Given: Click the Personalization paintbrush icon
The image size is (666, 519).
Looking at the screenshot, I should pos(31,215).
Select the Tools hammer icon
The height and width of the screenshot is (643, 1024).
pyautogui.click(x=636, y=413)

..............................

→ Work instruction
Output the entire listing exactly as written.

→ Exercise result
Given: Click the Personalization paintbrush icon
The image size is (666, 519).
Looking at the screenshot, I should pos(31,215).
Select the Tools hammer icon
The height and width of the screenshot is (643, 1024).
pyautogui.click(x=636, y=413)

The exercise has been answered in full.